『DIAMOND ハーバード・ビジネス・レビュー』(DHBR)では毎月、さまざまな特集を実施しています。本稿では、DHBR2022年4月号特集「成熟企業の競争戦略」への理解をさらに深めていただけるよう、関連する過去の論文をご紹介します。

 DHBR2022年4月号特集は「成熟企業の競争戦略」。既存企業は新興企業に取って代わられるという主張をよく耳にする。しかし実際には、歴史ある企業の多くが環境変化に対応し、「伝統」という資産を武器にすることで、競争力を維持し続けている。

 デジタルディスラプションに代表される急激な時代の変化により、既存企業が新興企業に取って代わられると考える人が少なくない。しかし実際にデータを見ていくと、約25年前に存在していた企業の大半が、今日においても順調に事業を運営しており、この見方は必ずしも正しいものではないとわかる。
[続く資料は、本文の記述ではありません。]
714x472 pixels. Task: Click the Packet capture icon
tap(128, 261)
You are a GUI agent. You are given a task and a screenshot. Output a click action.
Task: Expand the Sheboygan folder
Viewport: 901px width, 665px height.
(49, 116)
「デジタルディスラプションとの戦い:既存企業の生存戦略」ではまず、ディスラプションが既存企業を苦境に追いやるという多くの人が持つ誤解を解き、正しく将来に備えるための助言を行う。そのうえで、ディスラプション時代を生き抜いてきた既存企業の事例を交え、破壊的変化をもたらす相手(ディスラプター)と戦う4つのアプローチを紹介する。
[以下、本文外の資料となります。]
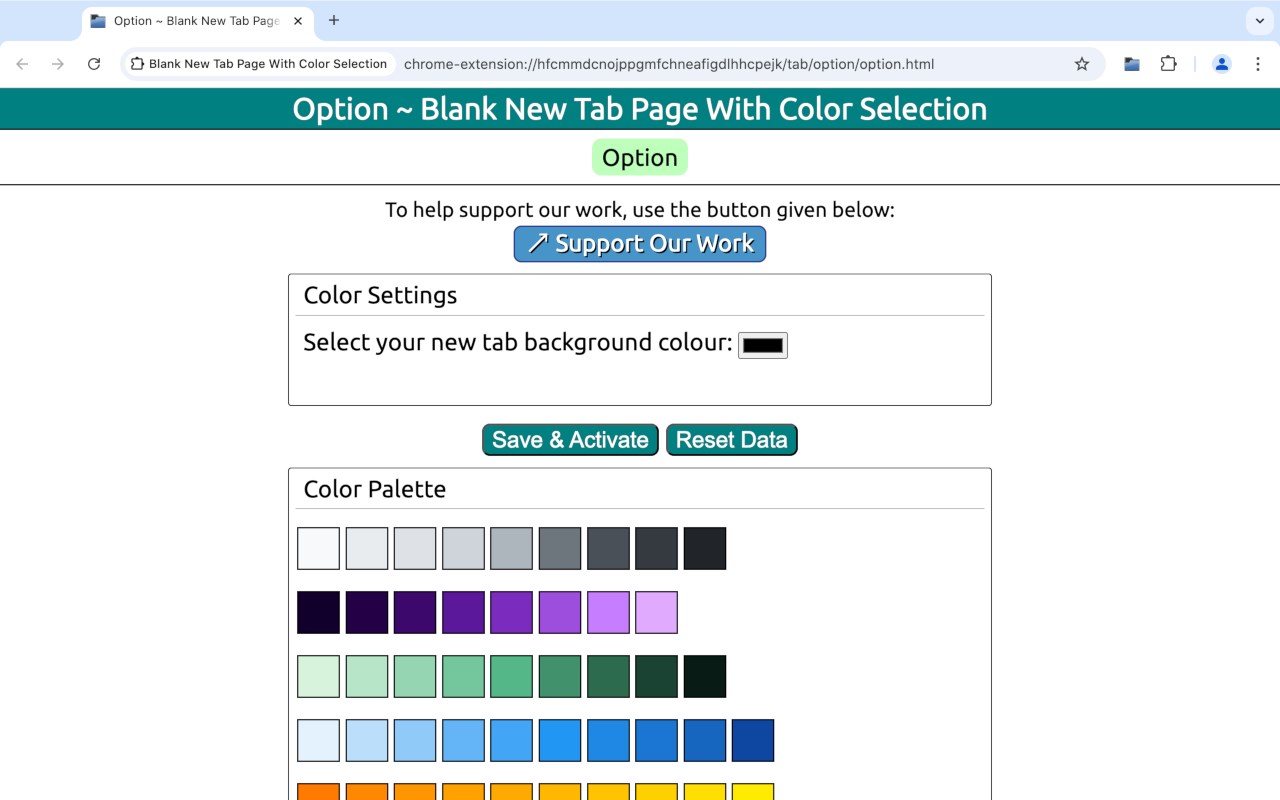Open the black background colour picker

763,345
 クレイトン・クリステンセンは破壊的イノベーションの理論の中で、既存企業がいかにして自社の成功に溺れるかを解説し、それが戦略論の主流になった。企業の歴史や規模が資産と見なされたこともあったが、今日ではそれらは脆弱性と考えられている。

 しかし、ディスラプションを回避して、繁栄し続ける企業は多数存在する。「企業の『伝統』を競争力に転換する方法」では、既存企業が競争力を維持し続けるための方法論を、具体例とともに提示する。伝統企業が積み上げた資産を競争力に転換し、競争優位をもたらす3つのケイパビリティについて解説する。
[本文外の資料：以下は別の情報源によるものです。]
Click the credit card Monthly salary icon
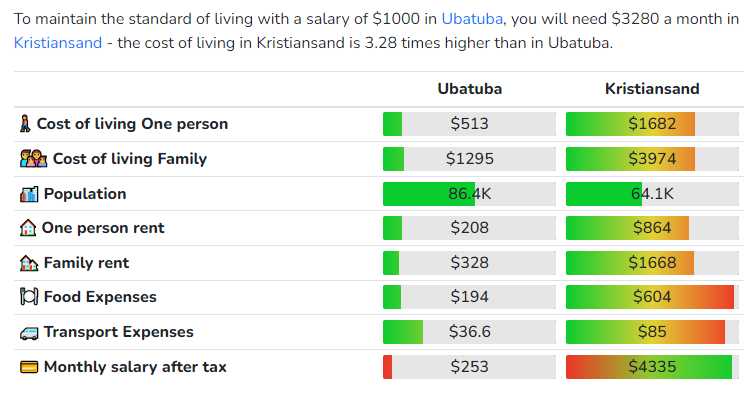Image resolution: width=756 pixels, height=397 pixels. coord(29,367)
 自社が置かれた市場の変化を察知して、素早く組織に対処を促すことは難しい。変革の必要性を訴えるためには、説得力あるデータが欠かせない。しかし、そのようなデータが揃う頃には、絶好の機会は消失しないまでも縮小してしまっている。

 では、自分たちの事業が危機に直面する前に、組織に変革に向かって行動を起こさせることができるのだろうか。

「限られた情報で変革を促す方法」では、筆者らが世界的なローファームKWMのオーストラリア法人で採用した「私的データを生成すること」「証明の基準値を下げること」という2つのアプローチを説明し、そこから得られた他のリーダーたちにも応用可能な方法について論じる。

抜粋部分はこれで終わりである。